* Data records *

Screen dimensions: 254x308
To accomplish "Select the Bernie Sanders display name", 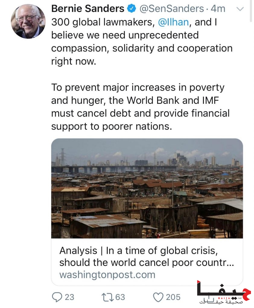I will click(87, 9).
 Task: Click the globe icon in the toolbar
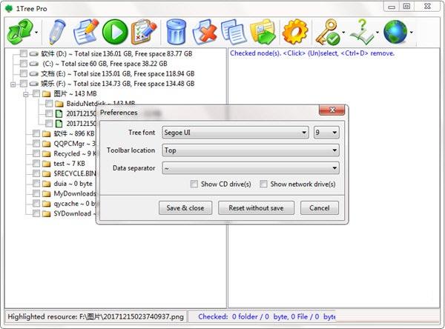pos(393,33)
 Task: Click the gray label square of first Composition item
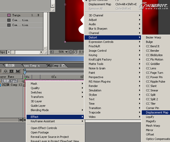(9, 20)
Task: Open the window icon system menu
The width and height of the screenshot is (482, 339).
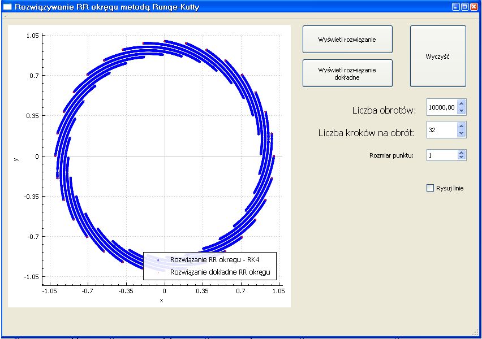Action: pyautogui.click(x=7, y=7)
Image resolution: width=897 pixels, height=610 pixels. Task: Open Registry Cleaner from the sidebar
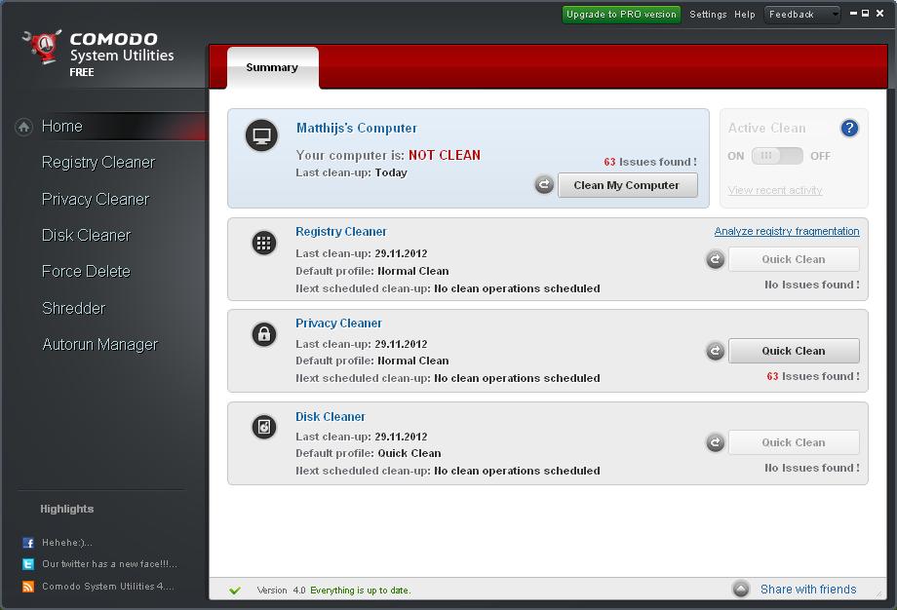pos(98,163)
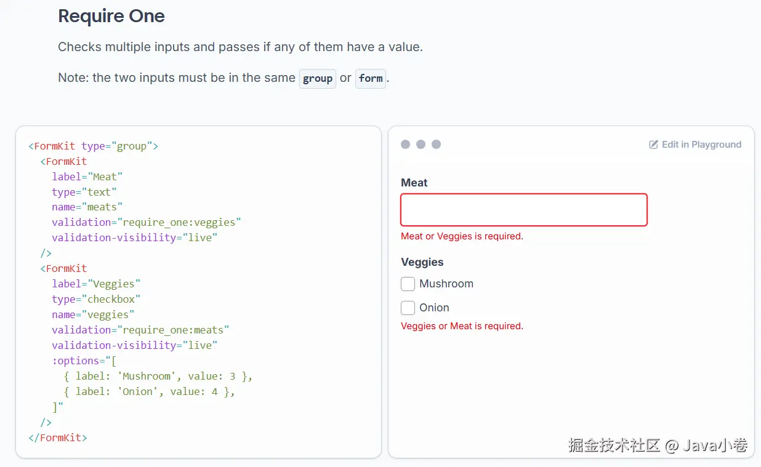
Task: Click the third gray window dot
Action: [436, 144]
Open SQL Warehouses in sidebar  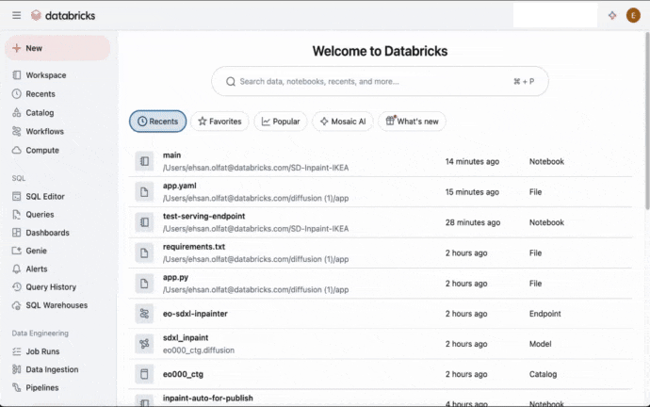tap(57, 305)
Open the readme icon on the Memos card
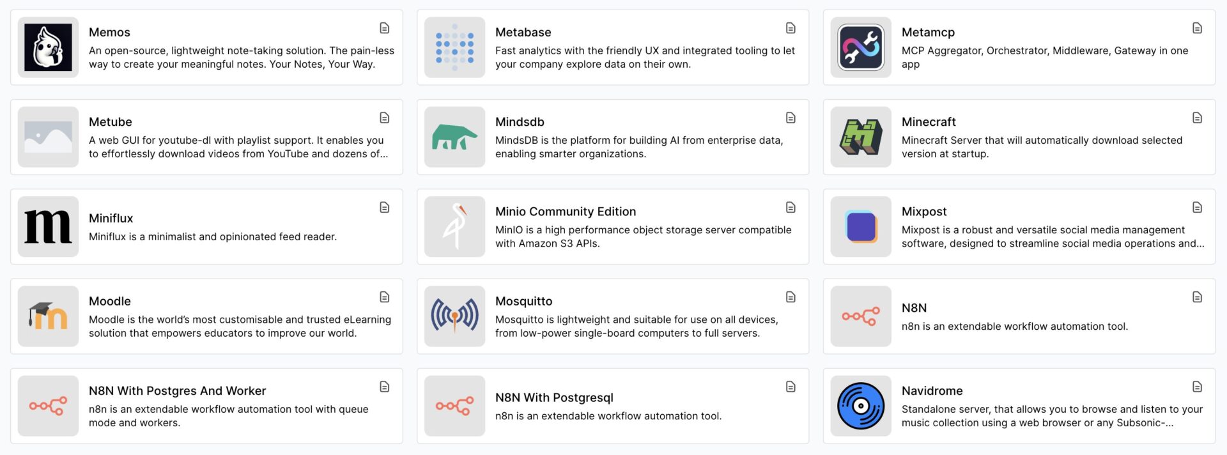The height and width of the screenshot is (455, 1227). [383, 29]
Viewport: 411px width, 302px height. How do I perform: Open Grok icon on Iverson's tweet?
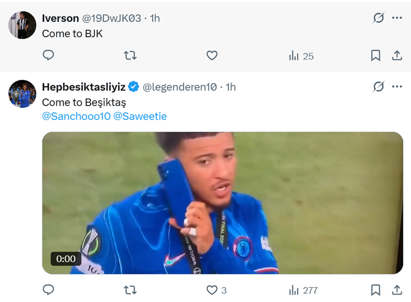378,18
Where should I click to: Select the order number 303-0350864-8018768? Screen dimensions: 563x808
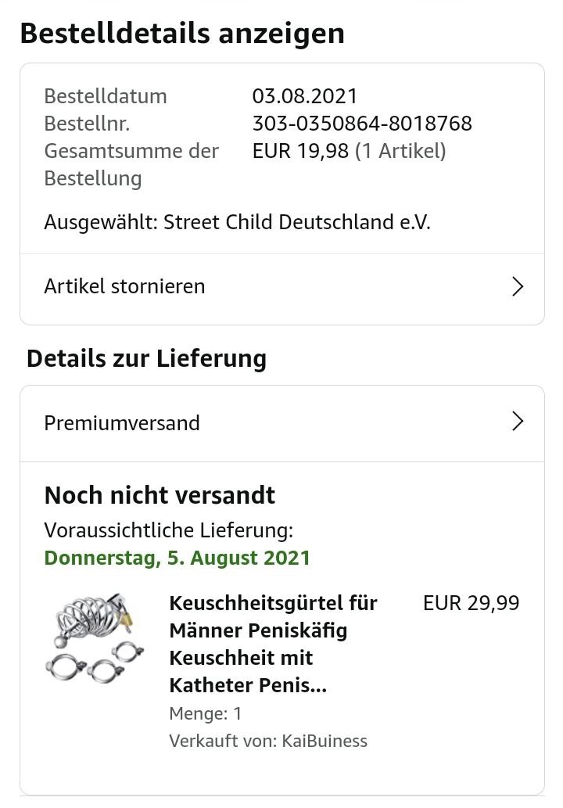[x=362, y=124]
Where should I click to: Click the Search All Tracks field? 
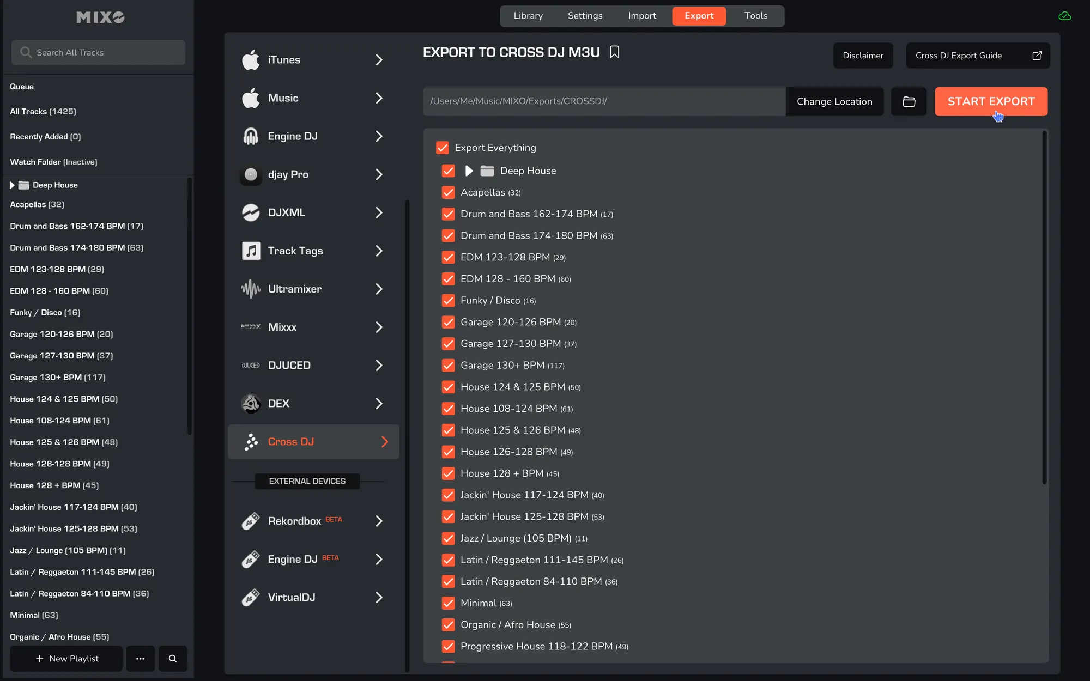(x=98, y=52)
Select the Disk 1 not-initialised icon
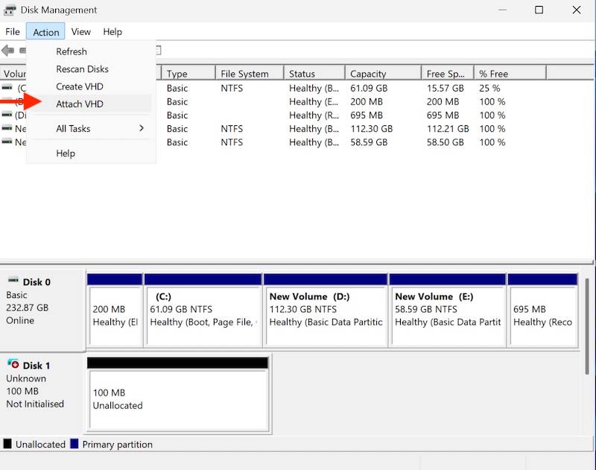 [x=13, y=364]
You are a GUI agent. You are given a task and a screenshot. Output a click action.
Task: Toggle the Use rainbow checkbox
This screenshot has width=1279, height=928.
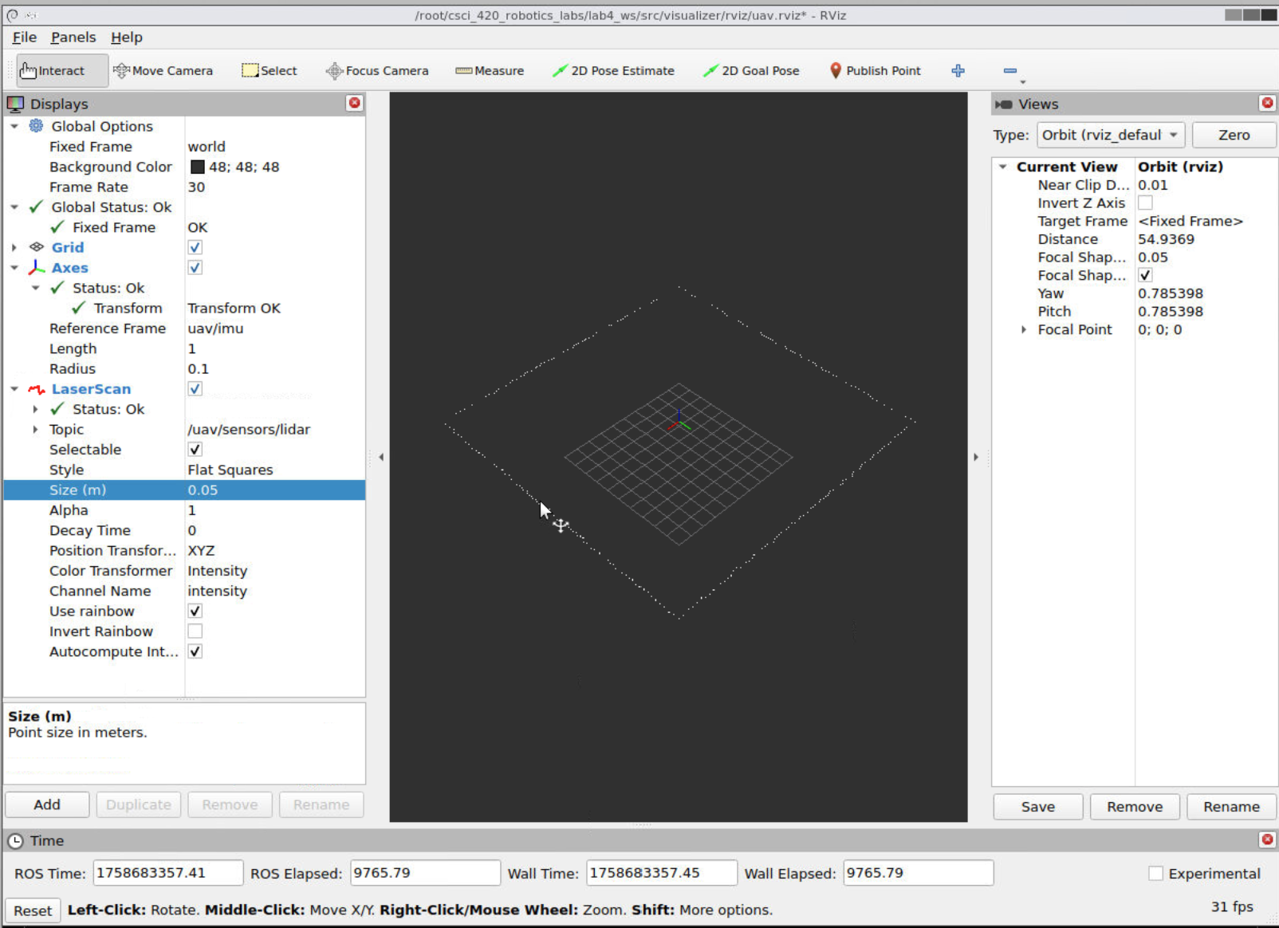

* What is needed *
Repeat each line word for word, from the one with "Where should I click to: Click" down to the last line of the data, and keep the pictures out of it.

* Your response *
Where should I click to: Click the Search All Tracks field? 
(x=98, y=52)
Select the Disk 1 not-initialised icon
 [x=13, y=364]
You are a GUI agent. You are given a task and a screenshot. Output a click action.
Task: Toggle the Use rainbow checkbox
This screenshot has width=1279, height=928.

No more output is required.